--- start ---

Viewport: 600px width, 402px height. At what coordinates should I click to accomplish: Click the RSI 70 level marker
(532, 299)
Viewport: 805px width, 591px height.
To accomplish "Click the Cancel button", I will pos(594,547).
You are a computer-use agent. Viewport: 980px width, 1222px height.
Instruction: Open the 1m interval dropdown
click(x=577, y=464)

--- end ---
--- start ---

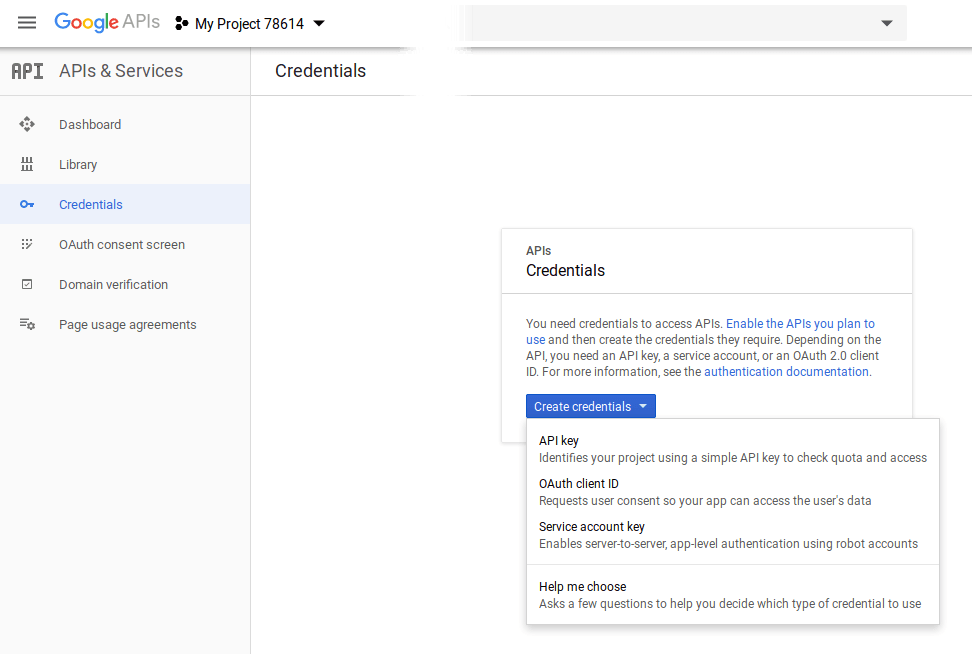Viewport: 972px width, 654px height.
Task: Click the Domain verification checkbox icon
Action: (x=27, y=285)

--- end ---

#### Required work
Give everything from the line containing "Viewport: 972px width, 654px height." down to the line containing "Action: (x=27, y=285)" as a JSON list of strings, one per line, skipping blank lines. Leave the pictures out of your answer.

#### Solved problem
[
  "Viewport: 972px width, 654px height.",
  "Task: Click the Domain verification checkbox icon",
  "Action: (x=27, y=285)"
]